At the Jersey Shore, teams of scientists and experts have been exploring how to resolve some of the more immediate flooding problems that plague bayside homeowners as part of a state-commissioned study.
"They have had to struggle with flooding from low-lying areas around Barnegat Bay. It's going to get worse with rising sea level. We know that. We're anticipating that and there need to be strategies put in place," said Michael Kennish, a Rutgers research professor at the Institute of Marine and Coastal Science in New Brunswick.
Rutgers, Stevens Institute of Technology, New Jersey Institute of Technology, Richard Stockton College, and Monmouth University were tapped to evaluate flood mitigation strategies in the areas of the state hardest-hit by Sandy. The state plans to incorporate these findings, due out around the spring, into its work with the Army Corps of Engineers on its $20 million comprehensive study of the coastal North Atlantic Region.
Kennish said the Rutgers team has been visiting municipalities such as Seaside Heights, Toms River, Point Pleasant, and Little Egg Harbor to speak with officials, tour the areas, and analyze what creates flooding so they can come up with affordable ways to plug the problem.

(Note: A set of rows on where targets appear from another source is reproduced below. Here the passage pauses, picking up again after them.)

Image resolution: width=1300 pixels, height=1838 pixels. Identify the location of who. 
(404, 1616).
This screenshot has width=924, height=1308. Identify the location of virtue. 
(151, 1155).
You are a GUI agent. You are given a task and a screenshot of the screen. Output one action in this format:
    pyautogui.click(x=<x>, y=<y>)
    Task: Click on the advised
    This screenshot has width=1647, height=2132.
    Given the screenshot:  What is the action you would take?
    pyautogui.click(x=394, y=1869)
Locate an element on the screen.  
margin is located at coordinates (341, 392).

They hope to map out a variety of solutions, whether fixed or mobile, permanent or temporary, and fit for small floods or major storms, so they can be applied in any community, said George Guo, principal investigator for the Rutgers component.
Guo, a professor of civil engineering at Rutgers, said many factors, from a spike in development to inadequate drainage, explain why these communities are more prone to flooding. Rising sea level and runoff have stressed storm-water infrastructure, such as storm-sewer pipes and drainage ditches, which need to be improved or redesigned to continue to be effective, he said.
Some issues can be addressed in the short term to help communities that are still vulnerable from mud- and silt-laden ditches, channels and drainage system and dune washouts, but sea-level rise will demand long-term solutions, too, Guo said.
Last winter after Sandy, repeated high storm tides kept bayside residents on edge.
"We had two really serious high-water events after Sandy, and that really got to people," said William deCamp Jr. of Save Barnegat Bay, a local environmental group.